SHORT EXERCISE: Copy out every line of the material below that contains the word "what". Matching is case-sensitive.
** START OF MATERIALS PROVIDED **
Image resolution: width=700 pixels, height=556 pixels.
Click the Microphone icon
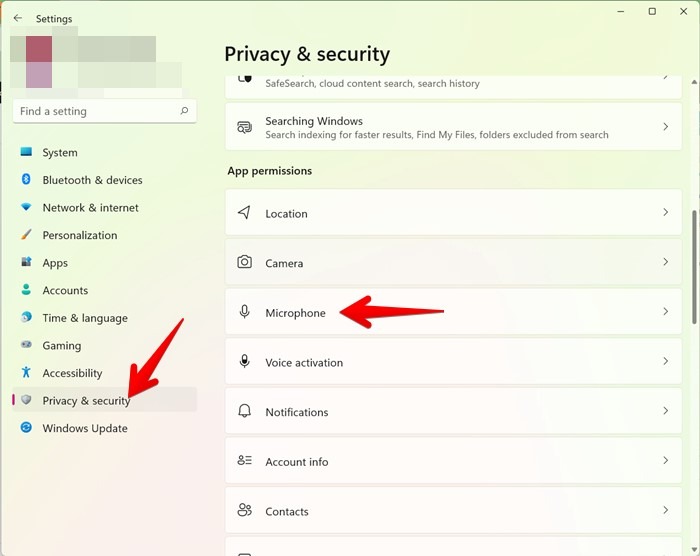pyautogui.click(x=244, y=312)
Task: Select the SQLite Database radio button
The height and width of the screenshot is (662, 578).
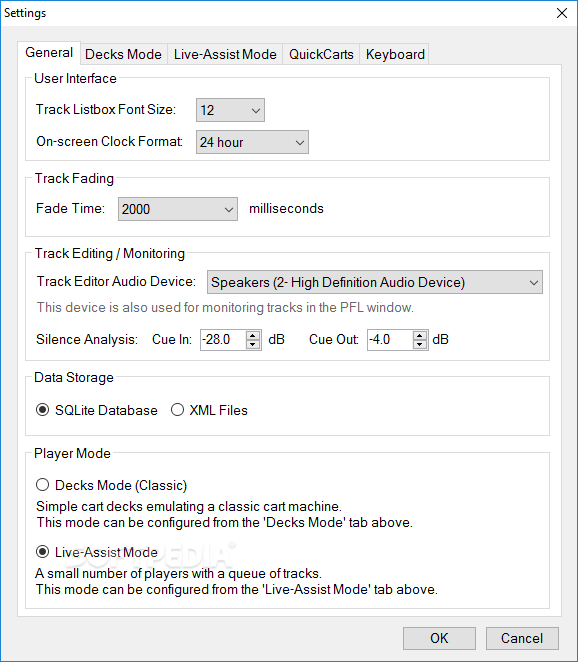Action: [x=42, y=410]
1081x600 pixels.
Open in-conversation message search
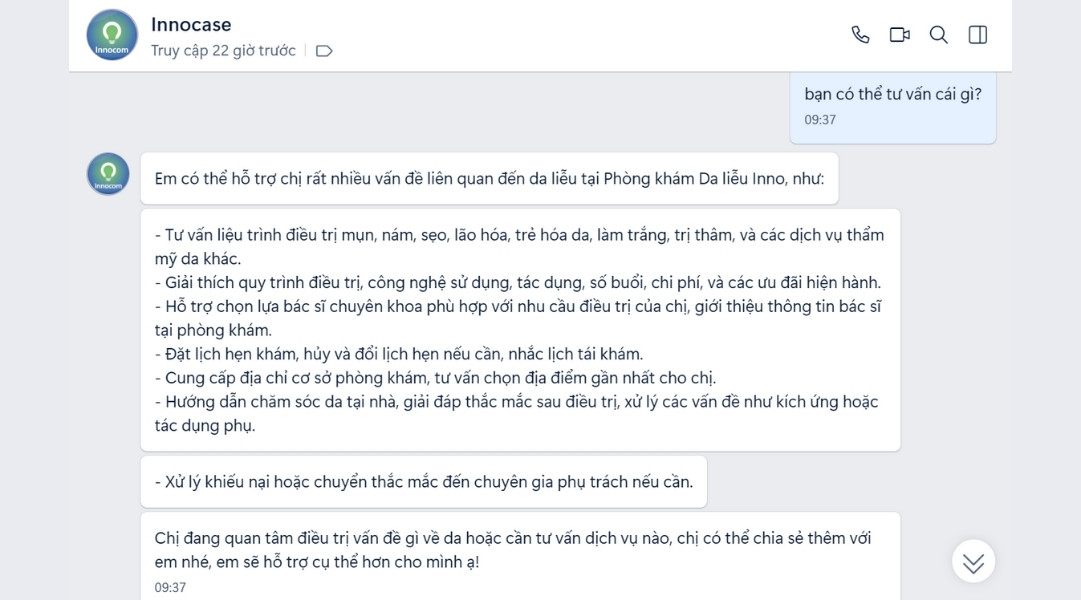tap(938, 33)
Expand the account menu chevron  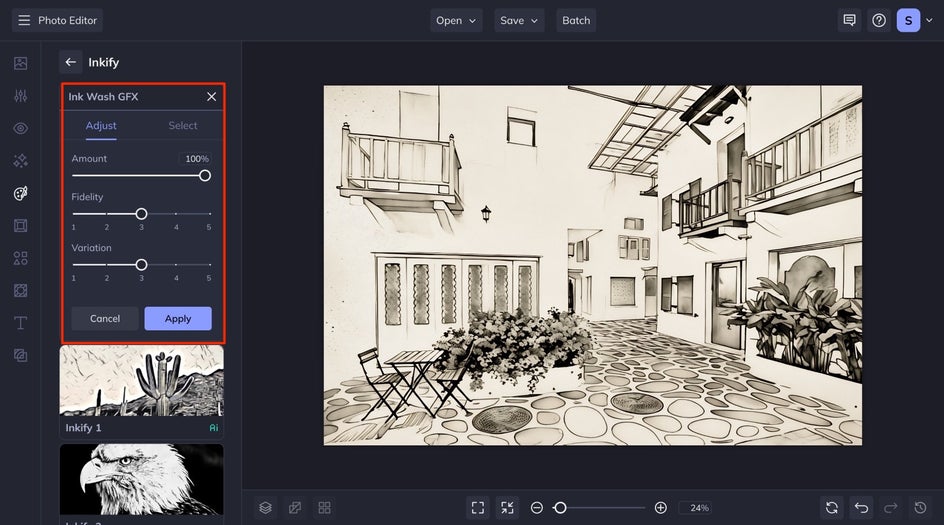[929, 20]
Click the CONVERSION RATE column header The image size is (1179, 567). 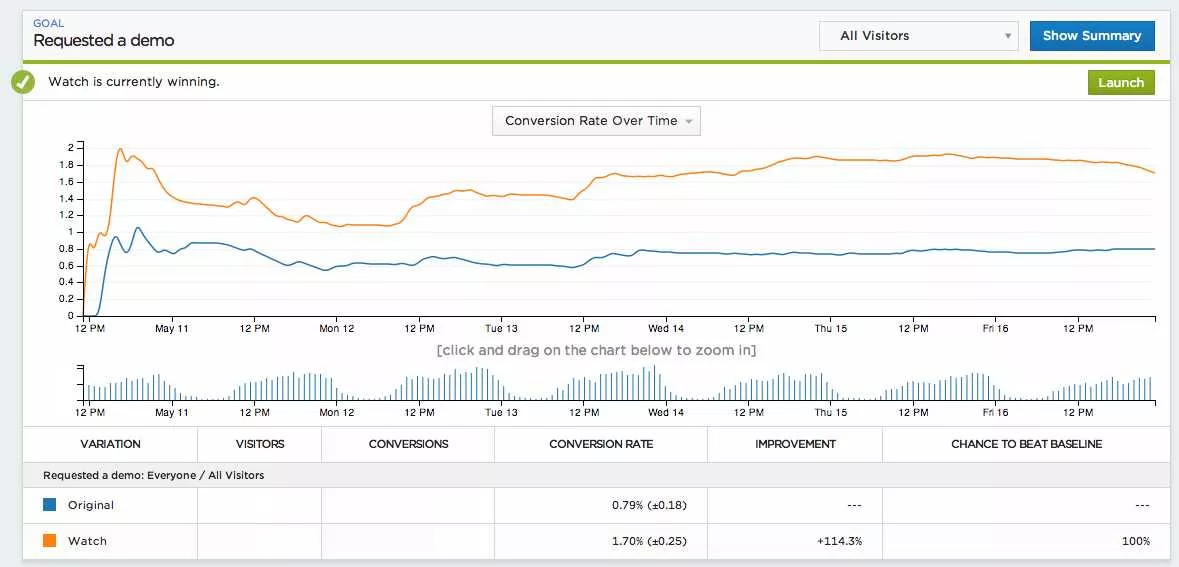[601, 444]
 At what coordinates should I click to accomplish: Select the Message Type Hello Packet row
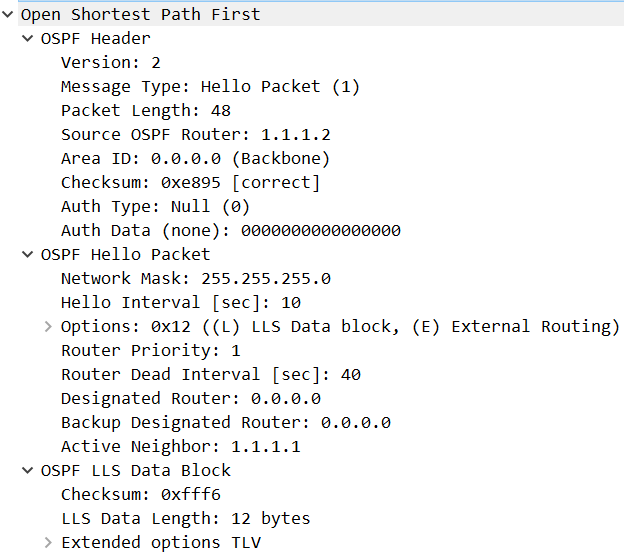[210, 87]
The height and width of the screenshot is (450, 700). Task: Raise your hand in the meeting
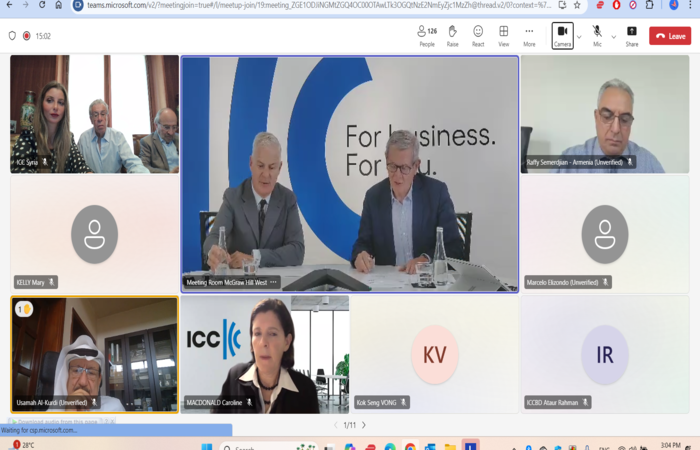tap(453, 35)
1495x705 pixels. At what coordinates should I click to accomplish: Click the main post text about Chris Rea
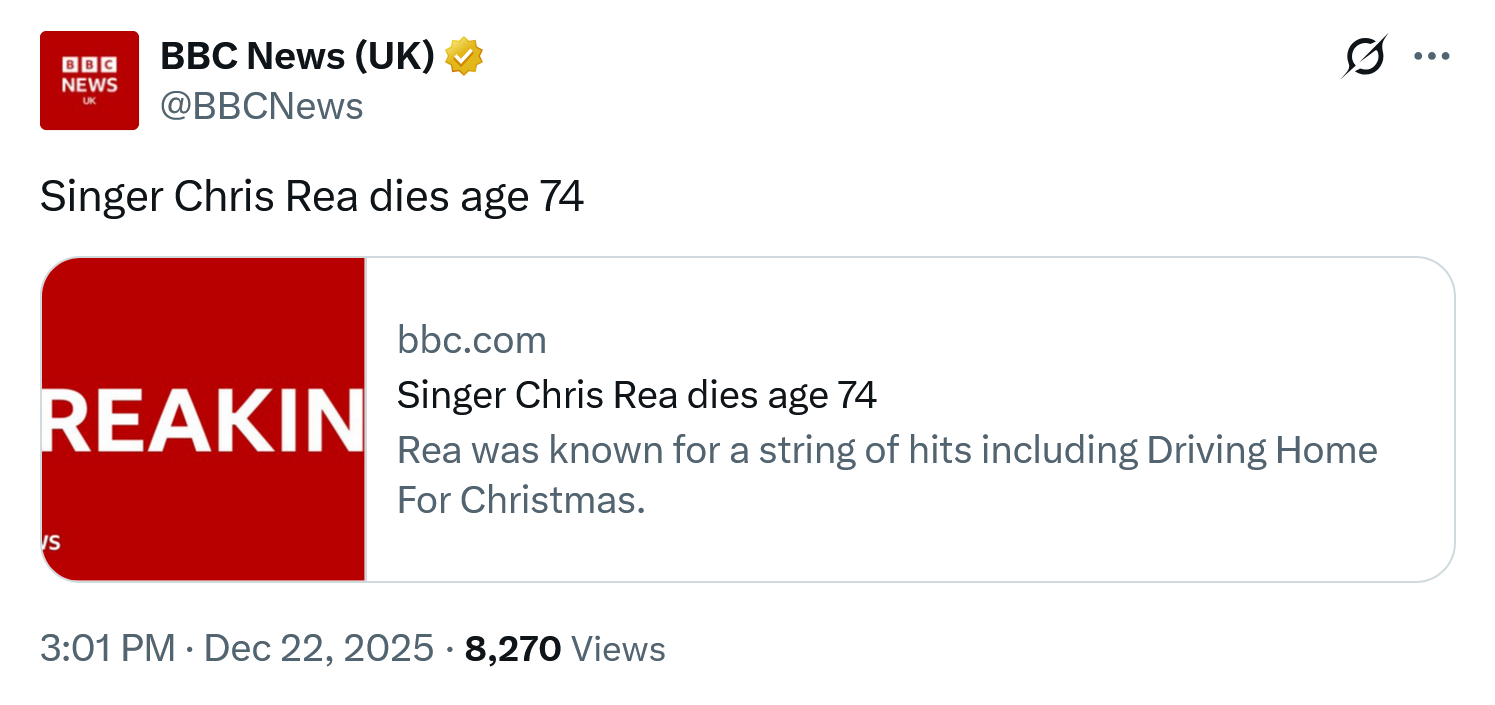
** END OF MATERIALS PROVIDED **
EXERCISE SOLUTION:
 At what coordinates should I click to accomplish: Select the Message Type Hello Packet row
1495x705 pixels. At what coordinates should I click to accomplish: Click the main post text about Chris Rea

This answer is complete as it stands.